Task brief
Could you return all of the entries word for word, minus any pictures?

Stored items:
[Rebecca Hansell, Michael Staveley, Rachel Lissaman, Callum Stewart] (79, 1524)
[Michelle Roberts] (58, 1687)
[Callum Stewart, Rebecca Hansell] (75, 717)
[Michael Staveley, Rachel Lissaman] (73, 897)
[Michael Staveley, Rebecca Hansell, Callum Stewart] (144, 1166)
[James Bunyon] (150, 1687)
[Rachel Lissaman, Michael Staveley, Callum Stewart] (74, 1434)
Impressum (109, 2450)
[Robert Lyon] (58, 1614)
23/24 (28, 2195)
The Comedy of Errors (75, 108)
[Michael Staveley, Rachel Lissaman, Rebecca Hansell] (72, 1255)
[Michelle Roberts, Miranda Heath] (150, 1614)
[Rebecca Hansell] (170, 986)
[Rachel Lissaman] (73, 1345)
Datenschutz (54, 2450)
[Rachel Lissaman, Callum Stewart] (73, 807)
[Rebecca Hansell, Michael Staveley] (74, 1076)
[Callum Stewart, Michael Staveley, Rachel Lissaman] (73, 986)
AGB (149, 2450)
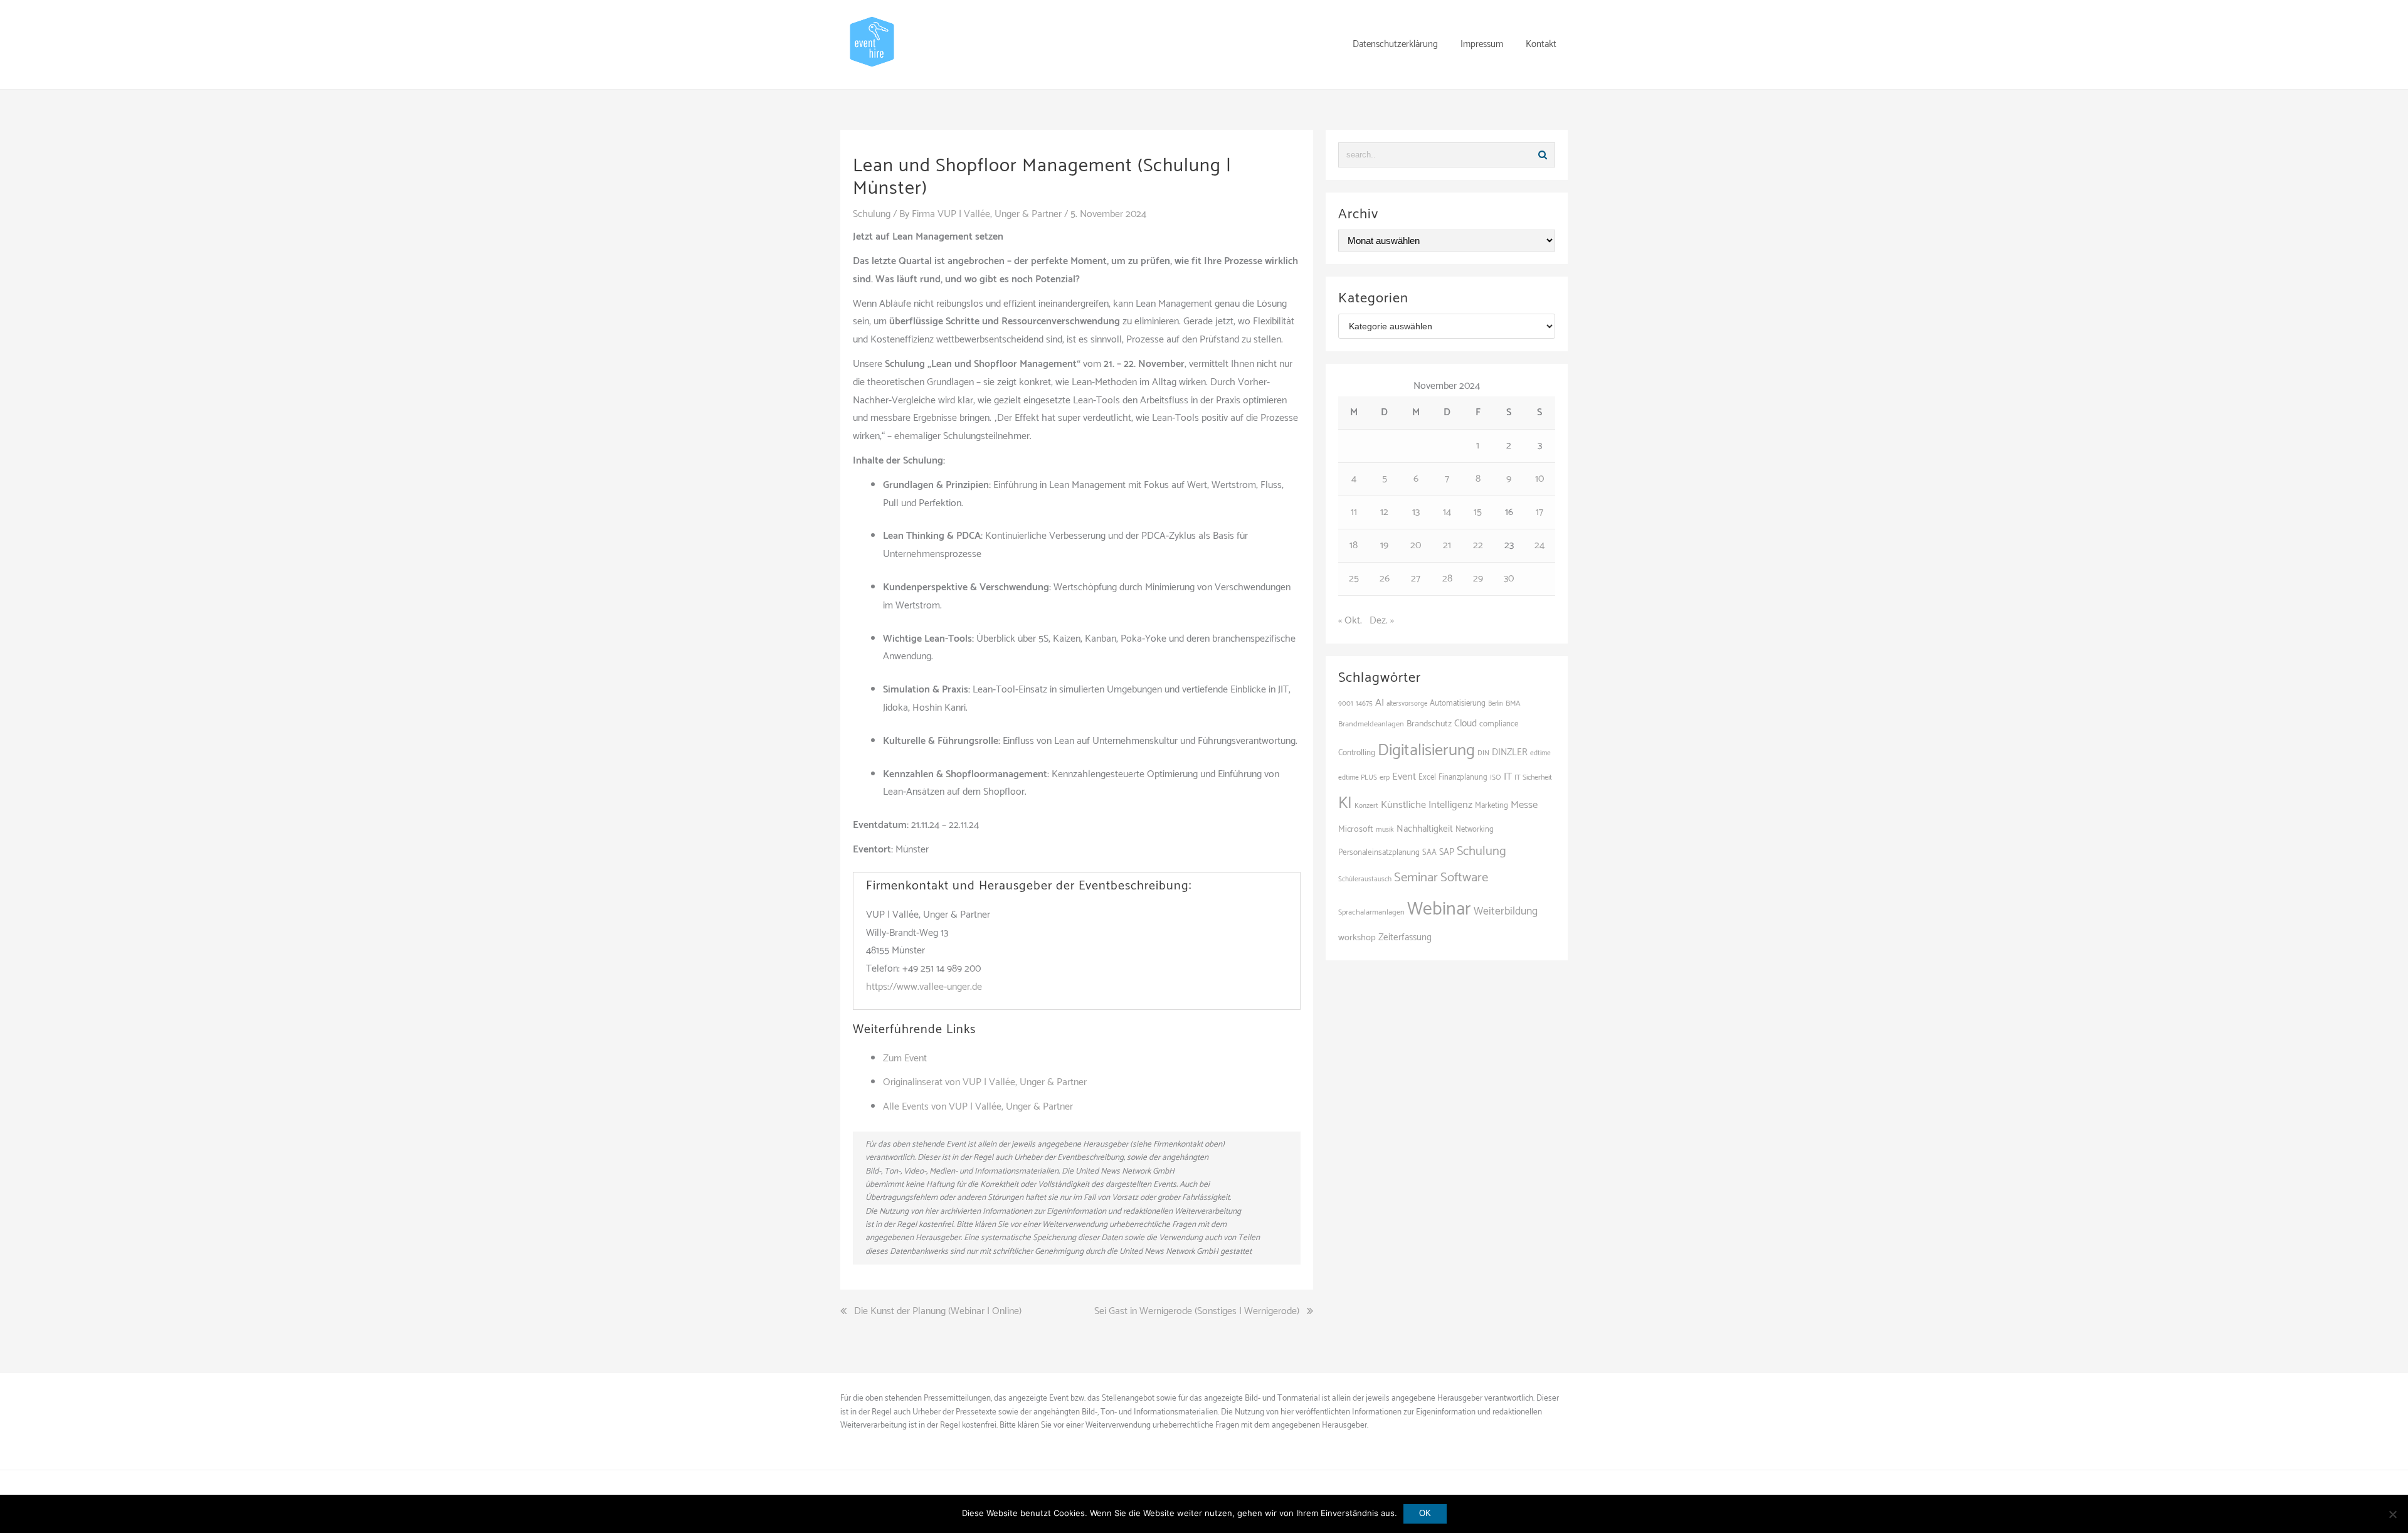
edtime (1540, 753)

Solution for this exercise
[Rebecca Hansell, Michael Staveley, Rachel Lissaman, Callum Stewart] (79, 1524)
[Michelle Roberts] (58, 1687)
[Callum Stewart, Rebecca Hansell] (75, 717)
[Michael Staveley, Rachel Lissaman] (73, 897)
[Michael Staveley, Rebecca Hansell, Callum Stewart] (144, 1166)
[James Bunyon] (150, 1687)
[Rachel Lissaman, Michael Staveley, Callum Stewart] (74, 1434)
Impressum (109, 2450)
[Robert Lyon] (58, 1614)
23/24 (28, 2195)
The Comedy of Errors (75, 108)
[Michael Staveley, Rachel Lissaman, Rebecca Hansell] (72, 1255)
[Michelle Roberts, Miranda Heath] (150, 1614)
[Rebecca Hansell] (170, 986)
[Rachel Lissaman] (73, 1345)
Datenschutz (54, 2450)
[Rachel Lissaman, Callum Stewart] (73, 807)
[Rebecca Hansell, Michael Staveley] (74, 1076)
[Callum Stewart, Michael Staveley, Rachel Lissaman] (73, 986)
AGB (149, 2450)
edtime (1540, 753)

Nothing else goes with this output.